* **Task requirements**:
Extract every line of the records below that contains the word "window", and copy each one unchanged.

Stored records
======

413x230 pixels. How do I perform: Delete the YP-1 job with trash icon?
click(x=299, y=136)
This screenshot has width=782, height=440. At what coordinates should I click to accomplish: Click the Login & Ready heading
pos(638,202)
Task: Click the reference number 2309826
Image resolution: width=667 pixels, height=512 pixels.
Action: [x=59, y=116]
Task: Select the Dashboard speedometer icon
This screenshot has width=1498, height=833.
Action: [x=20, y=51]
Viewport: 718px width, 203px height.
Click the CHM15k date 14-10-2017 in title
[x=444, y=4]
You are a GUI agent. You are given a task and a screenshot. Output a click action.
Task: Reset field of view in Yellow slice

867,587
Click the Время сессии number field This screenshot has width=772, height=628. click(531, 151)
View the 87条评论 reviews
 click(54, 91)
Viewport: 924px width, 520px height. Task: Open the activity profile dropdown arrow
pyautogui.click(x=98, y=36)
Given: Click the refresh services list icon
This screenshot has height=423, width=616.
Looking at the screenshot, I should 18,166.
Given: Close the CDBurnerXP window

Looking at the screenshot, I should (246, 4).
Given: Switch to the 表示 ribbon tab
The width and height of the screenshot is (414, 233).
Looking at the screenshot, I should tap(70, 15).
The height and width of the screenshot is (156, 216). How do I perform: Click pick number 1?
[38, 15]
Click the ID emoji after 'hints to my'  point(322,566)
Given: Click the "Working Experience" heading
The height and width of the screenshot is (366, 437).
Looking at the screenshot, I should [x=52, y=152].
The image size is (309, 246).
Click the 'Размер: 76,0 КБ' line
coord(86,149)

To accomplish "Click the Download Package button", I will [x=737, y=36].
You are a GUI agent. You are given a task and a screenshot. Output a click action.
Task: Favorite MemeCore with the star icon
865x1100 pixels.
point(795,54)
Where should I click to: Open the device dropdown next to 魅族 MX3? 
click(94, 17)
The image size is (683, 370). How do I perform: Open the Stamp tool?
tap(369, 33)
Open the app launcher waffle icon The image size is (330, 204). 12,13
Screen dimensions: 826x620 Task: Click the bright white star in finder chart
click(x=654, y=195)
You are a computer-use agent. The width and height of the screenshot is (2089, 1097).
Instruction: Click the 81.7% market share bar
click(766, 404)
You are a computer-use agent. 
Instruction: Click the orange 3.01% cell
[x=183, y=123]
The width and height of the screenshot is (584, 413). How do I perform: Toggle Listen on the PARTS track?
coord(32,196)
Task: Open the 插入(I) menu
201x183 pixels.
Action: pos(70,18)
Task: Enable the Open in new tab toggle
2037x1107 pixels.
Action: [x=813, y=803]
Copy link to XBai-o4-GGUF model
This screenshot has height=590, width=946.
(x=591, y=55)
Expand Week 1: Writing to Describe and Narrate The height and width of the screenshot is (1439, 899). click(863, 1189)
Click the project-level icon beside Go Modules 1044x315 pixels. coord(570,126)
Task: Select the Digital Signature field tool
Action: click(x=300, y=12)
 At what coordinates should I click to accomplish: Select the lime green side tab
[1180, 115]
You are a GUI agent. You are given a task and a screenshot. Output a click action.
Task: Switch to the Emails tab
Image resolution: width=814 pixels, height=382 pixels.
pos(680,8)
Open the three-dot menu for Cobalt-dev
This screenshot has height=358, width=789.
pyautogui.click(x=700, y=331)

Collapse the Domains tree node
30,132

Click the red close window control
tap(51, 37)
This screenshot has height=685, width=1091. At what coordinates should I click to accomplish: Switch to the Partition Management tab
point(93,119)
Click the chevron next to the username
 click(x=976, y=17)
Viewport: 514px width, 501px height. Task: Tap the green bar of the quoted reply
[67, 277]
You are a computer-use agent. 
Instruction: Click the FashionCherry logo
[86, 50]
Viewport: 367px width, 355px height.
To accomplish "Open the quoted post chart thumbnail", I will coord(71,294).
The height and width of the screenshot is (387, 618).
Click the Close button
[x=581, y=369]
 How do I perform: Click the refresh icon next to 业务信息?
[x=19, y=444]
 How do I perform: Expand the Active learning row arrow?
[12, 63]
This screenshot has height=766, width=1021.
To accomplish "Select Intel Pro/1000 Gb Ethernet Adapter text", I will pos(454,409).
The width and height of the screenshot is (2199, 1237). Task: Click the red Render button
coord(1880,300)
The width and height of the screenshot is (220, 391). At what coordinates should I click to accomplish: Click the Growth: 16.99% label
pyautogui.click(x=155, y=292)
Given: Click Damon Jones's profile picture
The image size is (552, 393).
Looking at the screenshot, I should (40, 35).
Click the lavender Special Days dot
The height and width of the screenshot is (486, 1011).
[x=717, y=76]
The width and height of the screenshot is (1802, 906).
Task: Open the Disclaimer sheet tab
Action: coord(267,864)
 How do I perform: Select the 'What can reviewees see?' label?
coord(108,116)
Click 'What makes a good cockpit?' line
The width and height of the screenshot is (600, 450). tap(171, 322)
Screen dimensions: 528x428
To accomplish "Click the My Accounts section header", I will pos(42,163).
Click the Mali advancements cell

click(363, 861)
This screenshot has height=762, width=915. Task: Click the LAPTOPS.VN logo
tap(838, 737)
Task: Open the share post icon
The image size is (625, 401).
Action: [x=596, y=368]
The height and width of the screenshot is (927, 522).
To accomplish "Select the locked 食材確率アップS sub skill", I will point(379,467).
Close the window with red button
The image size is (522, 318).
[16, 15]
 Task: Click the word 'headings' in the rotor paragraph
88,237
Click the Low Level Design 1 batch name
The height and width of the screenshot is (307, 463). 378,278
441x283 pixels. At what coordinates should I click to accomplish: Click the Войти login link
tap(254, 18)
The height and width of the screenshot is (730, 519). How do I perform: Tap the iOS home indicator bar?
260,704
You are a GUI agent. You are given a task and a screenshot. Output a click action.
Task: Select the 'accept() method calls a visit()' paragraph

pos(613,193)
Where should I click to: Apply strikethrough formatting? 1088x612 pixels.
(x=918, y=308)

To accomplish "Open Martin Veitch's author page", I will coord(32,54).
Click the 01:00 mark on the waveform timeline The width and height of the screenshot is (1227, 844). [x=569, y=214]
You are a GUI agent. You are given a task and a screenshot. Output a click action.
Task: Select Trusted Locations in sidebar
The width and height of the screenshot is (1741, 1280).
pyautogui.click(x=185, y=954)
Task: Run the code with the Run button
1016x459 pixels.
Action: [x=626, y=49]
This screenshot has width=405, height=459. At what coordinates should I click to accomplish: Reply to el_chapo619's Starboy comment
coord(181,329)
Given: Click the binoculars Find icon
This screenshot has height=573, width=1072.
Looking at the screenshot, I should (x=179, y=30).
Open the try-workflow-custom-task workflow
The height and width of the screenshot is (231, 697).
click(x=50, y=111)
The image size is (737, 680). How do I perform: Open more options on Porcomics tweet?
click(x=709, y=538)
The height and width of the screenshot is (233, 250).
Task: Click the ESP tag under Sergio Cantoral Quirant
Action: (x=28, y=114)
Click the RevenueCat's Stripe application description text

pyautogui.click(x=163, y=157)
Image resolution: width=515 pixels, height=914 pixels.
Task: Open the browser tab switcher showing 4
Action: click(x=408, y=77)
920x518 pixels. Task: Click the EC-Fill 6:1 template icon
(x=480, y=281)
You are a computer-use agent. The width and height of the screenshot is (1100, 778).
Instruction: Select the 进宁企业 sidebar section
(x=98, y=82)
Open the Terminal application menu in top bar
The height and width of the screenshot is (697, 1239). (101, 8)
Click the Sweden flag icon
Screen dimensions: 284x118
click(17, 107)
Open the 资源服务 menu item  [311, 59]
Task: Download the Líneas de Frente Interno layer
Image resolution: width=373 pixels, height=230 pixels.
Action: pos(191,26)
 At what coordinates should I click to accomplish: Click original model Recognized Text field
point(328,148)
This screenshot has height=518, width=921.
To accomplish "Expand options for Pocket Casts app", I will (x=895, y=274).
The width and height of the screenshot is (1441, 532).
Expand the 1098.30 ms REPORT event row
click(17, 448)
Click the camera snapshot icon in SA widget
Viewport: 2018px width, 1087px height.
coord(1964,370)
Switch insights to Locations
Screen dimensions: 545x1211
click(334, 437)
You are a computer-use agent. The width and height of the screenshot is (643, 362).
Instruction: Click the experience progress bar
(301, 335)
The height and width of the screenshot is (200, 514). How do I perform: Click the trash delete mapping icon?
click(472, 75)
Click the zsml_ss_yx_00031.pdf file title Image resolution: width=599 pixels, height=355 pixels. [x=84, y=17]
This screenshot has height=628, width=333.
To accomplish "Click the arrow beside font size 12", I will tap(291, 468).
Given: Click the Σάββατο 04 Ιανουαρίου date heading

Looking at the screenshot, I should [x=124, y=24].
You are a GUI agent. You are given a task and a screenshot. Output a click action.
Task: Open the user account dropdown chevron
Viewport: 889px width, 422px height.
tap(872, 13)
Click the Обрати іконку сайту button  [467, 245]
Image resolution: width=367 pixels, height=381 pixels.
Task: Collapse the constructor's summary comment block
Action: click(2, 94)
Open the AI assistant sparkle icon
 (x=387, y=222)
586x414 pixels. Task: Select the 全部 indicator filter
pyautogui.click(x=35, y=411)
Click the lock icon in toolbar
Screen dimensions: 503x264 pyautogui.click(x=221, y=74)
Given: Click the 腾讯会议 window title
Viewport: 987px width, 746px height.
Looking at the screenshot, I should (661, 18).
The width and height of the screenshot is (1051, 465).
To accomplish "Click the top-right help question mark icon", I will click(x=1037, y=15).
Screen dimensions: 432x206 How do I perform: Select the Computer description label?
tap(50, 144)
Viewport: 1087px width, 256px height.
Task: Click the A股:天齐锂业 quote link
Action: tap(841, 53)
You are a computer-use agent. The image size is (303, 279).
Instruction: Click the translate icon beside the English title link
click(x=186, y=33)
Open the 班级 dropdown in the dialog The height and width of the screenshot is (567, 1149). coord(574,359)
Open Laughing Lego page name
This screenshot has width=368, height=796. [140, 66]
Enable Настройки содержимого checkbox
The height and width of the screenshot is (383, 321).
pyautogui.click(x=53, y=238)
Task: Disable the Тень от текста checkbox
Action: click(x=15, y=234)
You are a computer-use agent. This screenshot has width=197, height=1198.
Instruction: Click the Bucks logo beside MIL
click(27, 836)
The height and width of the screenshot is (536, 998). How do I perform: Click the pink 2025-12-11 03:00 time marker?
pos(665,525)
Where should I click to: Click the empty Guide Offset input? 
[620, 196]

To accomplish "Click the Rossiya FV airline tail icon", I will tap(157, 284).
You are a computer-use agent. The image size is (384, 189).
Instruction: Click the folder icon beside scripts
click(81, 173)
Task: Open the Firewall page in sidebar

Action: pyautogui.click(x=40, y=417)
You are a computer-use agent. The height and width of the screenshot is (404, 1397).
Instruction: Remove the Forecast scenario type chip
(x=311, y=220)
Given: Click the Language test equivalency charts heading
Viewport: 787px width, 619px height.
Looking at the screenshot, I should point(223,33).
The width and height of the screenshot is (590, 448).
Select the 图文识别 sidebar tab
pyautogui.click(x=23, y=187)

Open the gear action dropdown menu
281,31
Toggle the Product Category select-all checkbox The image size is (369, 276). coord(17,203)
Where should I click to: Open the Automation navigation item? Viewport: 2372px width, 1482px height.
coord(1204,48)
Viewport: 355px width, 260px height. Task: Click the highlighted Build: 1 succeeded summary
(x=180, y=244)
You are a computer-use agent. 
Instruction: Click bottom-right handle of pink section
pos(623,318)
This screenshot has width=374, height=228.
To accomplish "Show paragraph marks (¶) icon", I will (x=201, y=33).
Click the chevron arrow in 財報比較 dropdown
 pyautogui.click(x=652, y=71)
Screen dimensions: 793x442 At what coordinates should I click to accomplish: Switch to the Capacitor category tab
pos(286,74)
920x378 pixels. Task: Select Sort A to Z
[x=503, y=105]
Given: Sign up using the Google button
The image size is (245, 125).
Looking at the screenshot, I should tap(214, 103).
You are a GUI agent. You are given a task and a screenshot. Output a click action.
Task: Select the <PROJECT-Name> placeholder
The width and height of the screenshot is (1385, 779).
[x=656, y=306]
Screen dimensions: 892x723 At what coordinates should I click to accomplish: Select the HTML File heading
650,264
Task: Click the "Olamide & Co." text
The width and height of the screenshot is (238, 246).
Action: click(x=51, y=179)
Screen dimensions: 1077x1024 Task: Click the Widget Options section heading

======

* **Exercise answer**:
Given: Close the CDBurnerXP window
Click the red close window control
Close the window with red button
Given: Click the 腾讯会议 window title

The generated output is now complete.